The Winter of my Content
I shaved the beard off this morning.
It was a pretty good one, as far as my own history with facial hair goes: a coarse ruff that spread across the hollows of my cheeks with a reddish tinge, a disconcerting spot of gray on my chin. I let it go longer than any other beard I have ever worn, long enough that the spaces at the parentheses on either side of my mouth, the bald patches on my jawline filled in somewhat. My mustache of rusted wheat grew long enough to curl over my upper lip. And under my chin the hair darkened to a deep brown, the color of roasted coffee.
I’ll admit it made me feel like a badass, like a longshoreman or a lumberjack, but the inherent scruffiness of it all eventually became too much for a sharpie like me, all wild and wooly. Plus it was itching me like a bastard.
It is likely you never saw me parading around town in my fancy new beard — not through any fault of your own, but because, as of the latter part of last year, I have been suffering from exposure fatigue. I have been laying low.

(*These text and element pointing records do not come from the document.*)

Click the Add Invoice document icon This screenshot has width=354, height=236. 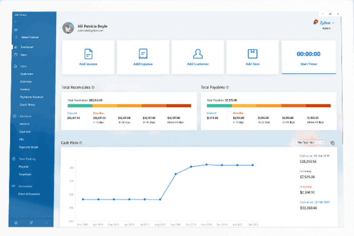(x=88, y=54)
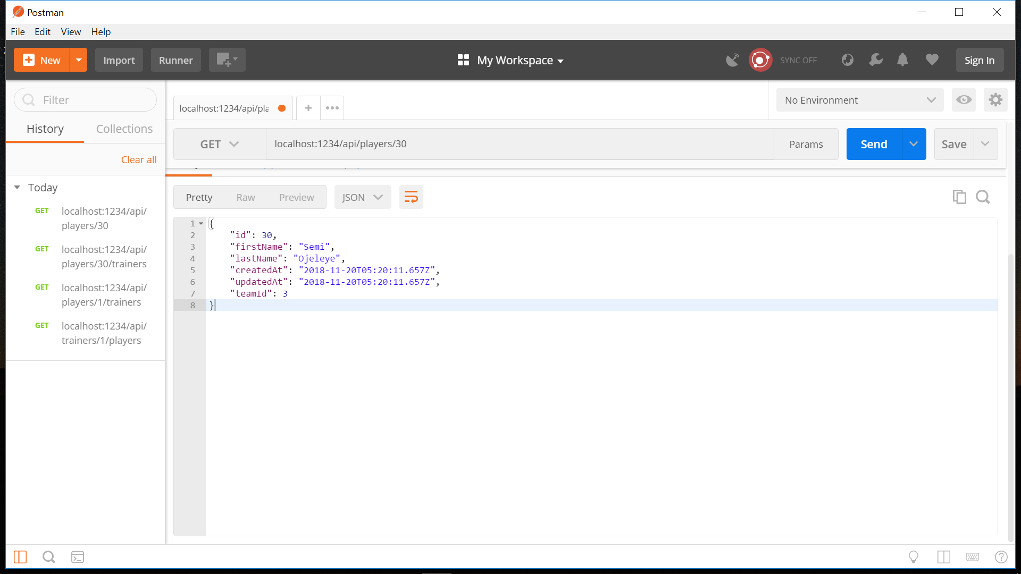Open notifications bell icon

point(902,60)
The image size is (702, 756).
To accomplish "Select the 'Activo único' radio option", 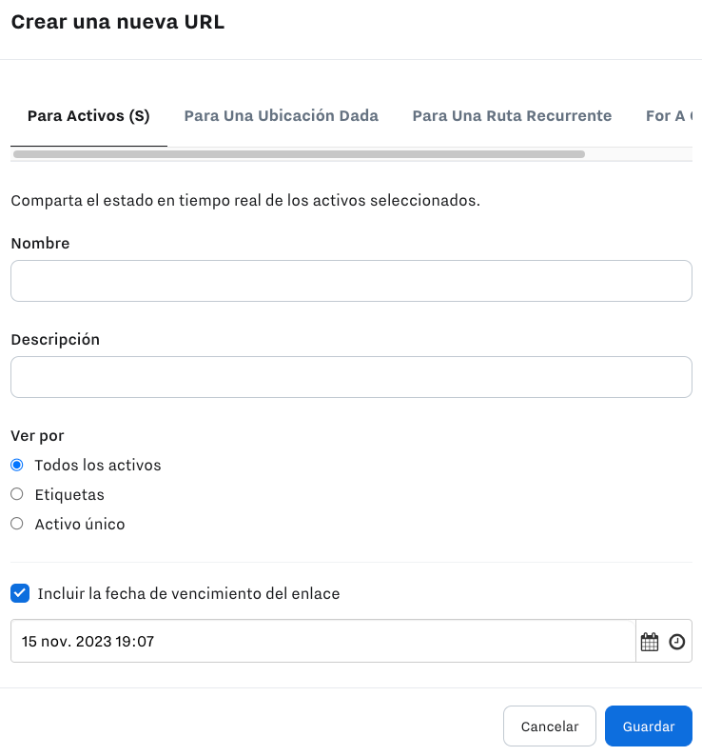I will 17,524.

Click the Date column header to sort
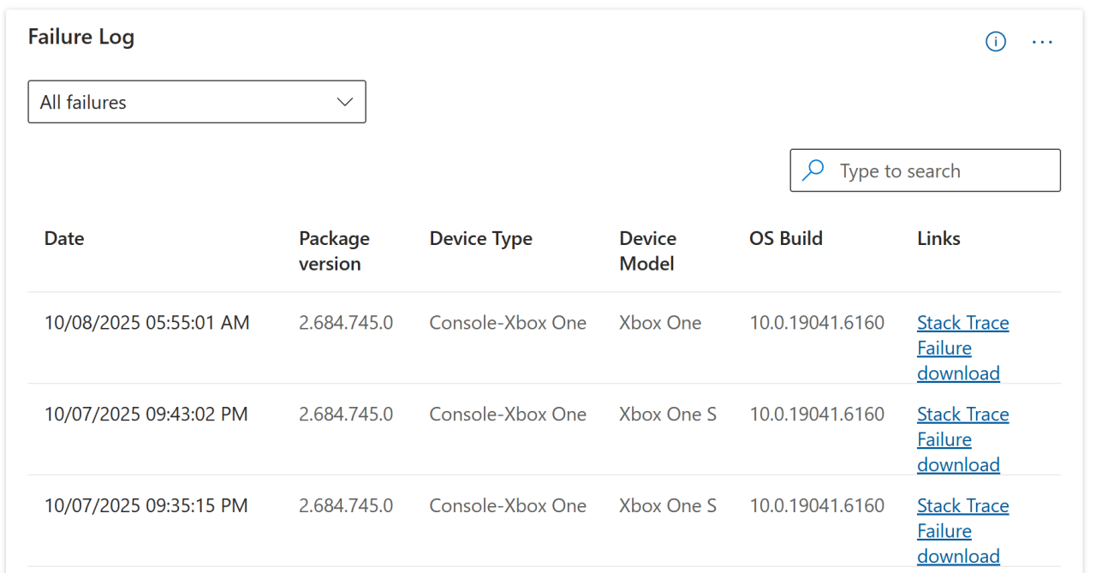tap(64, 238)
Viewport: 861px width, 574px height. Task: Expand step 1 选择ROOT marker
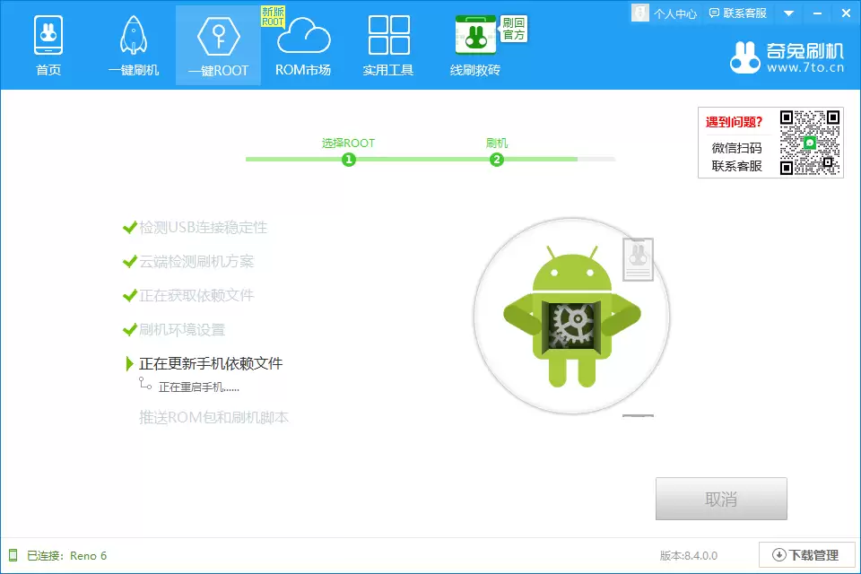(349, 159)
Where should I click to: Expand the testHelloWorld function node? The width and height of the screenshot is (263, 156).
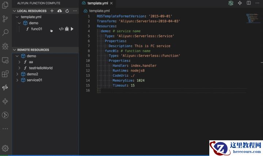click(20, 68)
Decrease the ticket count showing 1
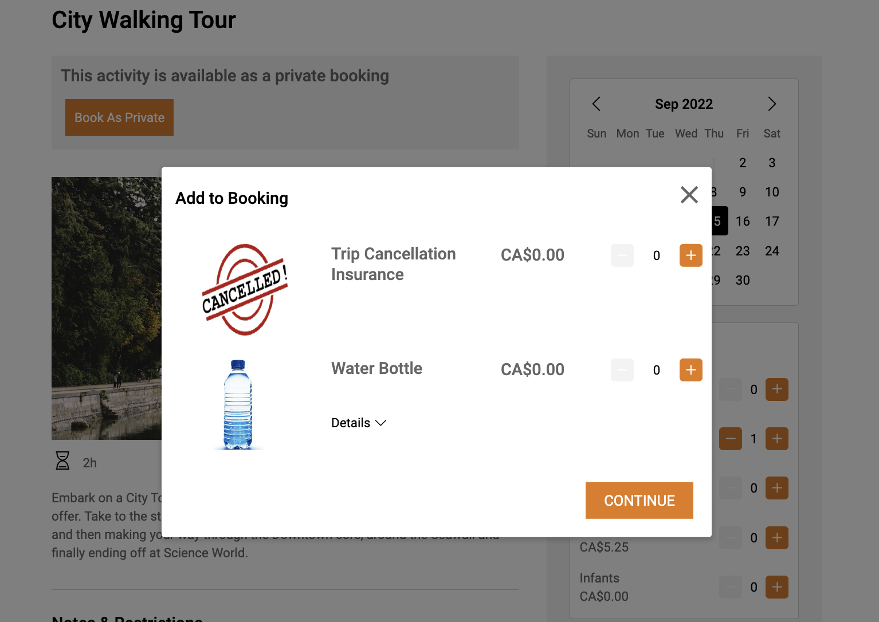Screen dimensions: 879x622 click(730, 439)
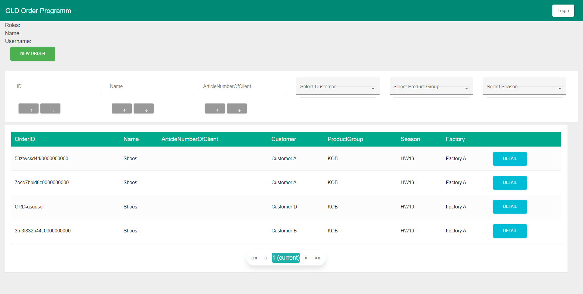The width and height of the screenshot is (583, 294).
Task: Go to the next page with single-right chevron
Action: click(306, 258)
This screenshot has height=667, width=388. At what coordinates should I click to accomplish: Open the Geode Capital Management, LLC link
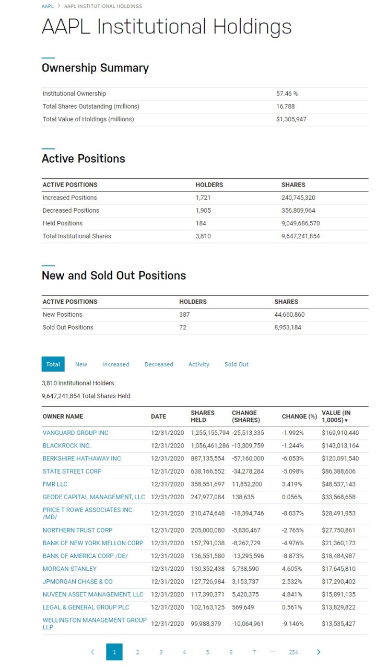[94, 497]
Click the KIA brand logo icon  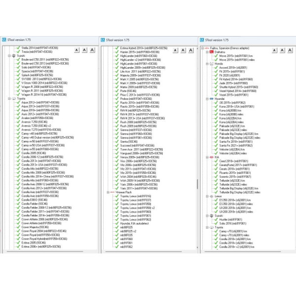(x=212, y=156)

I published my first book just as the calendar turned to 2011, the fulfillment of a dream I’ve held since I was very, very young. It was both more and less of what I thought it would be. I traveled the country doing readings and signings: New Orleans, New York, St. Louis, High Point, encountering long-lost friends and winning over a slew of new ones. It was intoxicating, particularly at the beginning, to bring life to my stories, to affix my practiced signature to title pages, to speak about my work to interviewers, readers and others who toil in the written word; to sell some books and chip away at the debt I accrued to get the thing done. I learned a lot about publishing, a little bit about business and marketing. And while I didn’t exactly set the world of creative nonfiction aflame, my little effort did manage to hustle its way into some noteworthy collections and lists.
But contrary to my preconceptions, the book did not solve even a single one of my many, many problems. I felt more or less exactly the same as I did before the book was published. Not that I felt so terrible — most of the time, in fact, I felt pretty damn good. But as the Earth tilted away from the sun once again, I felt the need to create some real change in my life. The beard was part of that.
I moved here in 2000 with my wife and baby boy, forsaking a wild existence in New Orleans for something… more. It took me a while to find my bearings. I remember that first winter, the coldest one I had seen since I left Long Island as a teenager. My writing career had stalled out, my income a fraction of what it was when I was slinging drinks in the Garden District, my relationship suffering from the challenges that come with massive change and new babies, yes, and also the baggage I had lugged with me inside my head: frustration, isolation, deviation from the norm.
With apologies to the Bard, it was my own winter of discontent.
Hard work was the way forward, I reasoned, and after plugging away for a few years I landed the kind of job I always wanted — this one. And so it went: work, achievement, attainment running in a loop that made the years melt away like the snows after that first winter; I barely noticed them until they were gone.
This year, I’m trying something different, fretting less about my public self and tending the fires closer to home.
To that end I’ve scaled back my social obligations save for the ones that involve the close friends I’ve made here, with covered dishes and juice boxes for the kids. My professional obligations remain the same, though with fewer book-related appearances, and I’m skewing my writing away from the fracas of political noise to pursue stories about the people around me, the trials they endure, the redemption they seek. And I hold my family close, because in the end it is they, and not anything I’ve written or seen or done, that make a difference in my life.
When I took the beard off this morning it came away in pieces, shorn with the electric clippers I keep in my bathroom cabinet, and when it was done I recognized the face in the mirror, the same one I used to admire in the glass behind the bar such a long time ago. The bristles collected like coppery grass clippings on the counter around the bathroom sink. And when I brushed them away, it was like they were never there.